Завучем Николай Игнатьевич был замечательным: при всей внешней строгости он был душа-человек, он не спешил в конфликтах стать на сторону учителя, помогал ученику разобраться в своих чувствах, амбициях и даже фобиях, и о чем вообще говорить – вел себя как отец твоих ровесников: мудро, доброжелательно, а главное, вовлеченно, не отгораживаясь от тебя разницей в опыте и возрасте. За все годы его работы завучем не припомню случая, чтобы кто-то вышел из его кабинета непонятым или униженным. Словом, классный был мужик. Что он преподавал, вспомнить не могу, видимо, не это было его сильной стороной. А может быть, он нам и ничего не преподавал – младших учил – так тоже может быть.

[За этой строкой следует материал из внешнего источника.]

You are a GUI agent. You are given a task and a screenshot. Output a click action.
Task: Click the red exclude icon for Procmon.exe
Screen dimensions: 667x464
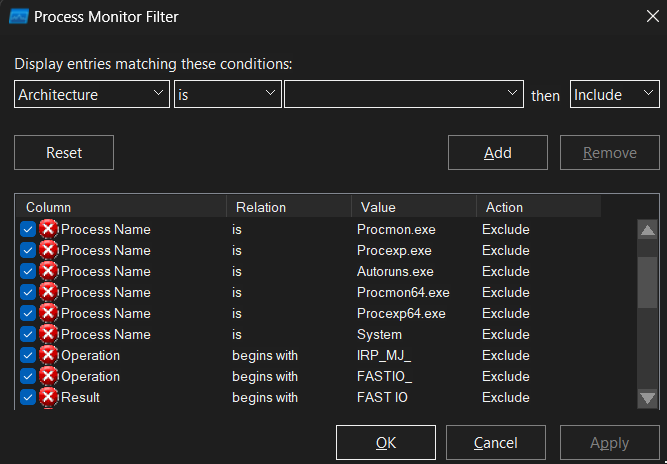coord(48,229)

И вот уходит Таптыков, и директором школы и по логике, и по справедливости назначают Ермишкина. И появляется совершенно другой человек, на бывшего завуча похожий только внешне. Перемена была такая разительная, что не заметить ее могли только школьные воробьи – они кормились все теми же крошками из школьного буфета. Никогда до этого, да и потом в такой чистой, законченной форме не видел я закон некомпетентности Паркинсона. Сменились приоритеты: до – он ощущал ответственность за учеников перед директором, после – за школу перед высшим неведомым нам начальством. Покосился центр тяжести, как если бы вздыбленного фальконетовского коня уронили на четыре рабочие ноги – все стало не так, коряво, нелепо, неудобно. Его человеческое достоинство перестало охранять его, а стало абстрактным достоинством представляемой им власти. Там, где были уверенность в себе и в своих суждениях, возникла оглядка на идеологически верное, абстрактное понимание «правильного и неправильного». Вместо душевности – сухость. И самое для меня непереносимое в том возрасте: «Вам этого не понять в ваши юные годы». Не прошло и полгода, как мы схлестнулись. Повод был на вид смешной и нелепый, но в нравственных координатах «наших юных годов», пожалуй, страшноватый.
Сашка Донской не был близким другом, скорее, школьным приятелем. Я был знаком и с Марком Семеновичем, его звездным, киношным папой, и с мамой – Ириной Борисовной – замечательно свойской теткой, умевшей сдерживать протуберанцы своих бушующих мужчин. Донские – мужчины – были людьми нервными на грани срыва, непредсказуемыми, с романтическими представлениями о бытии. И вот Сашка дозрел до комсомола, и это было для него и поступком, и событием. Рекомендацию ему, как водилось, дал директор школы, член партии, и, придя на заседание комитета комсомола, проходившее в директорском кабинете, Сашка, как ему и положено, волновался, но в будущее смотрел с оптимизмом, не ожидая от него удара или подвоха. И вдруг, прямо на заседании комитета, Николай Игнатьевич заявляет, что не далее как позавчера Донской получил по какому-то предмету тройку, и в этих условиях он, директор, отзывает свою рекомендацию.
Обсуждать, как вы понимаете, стало нечего, и, отпустив совершенно опущенного Донского, комитет перешел к следующему вопросу. В этой ситуации было что-то беспомощно-оскорбительное, что, я понять сразу не мог и, весь в мрачных раздумьях о причинах собственного бессилия, отправился домой.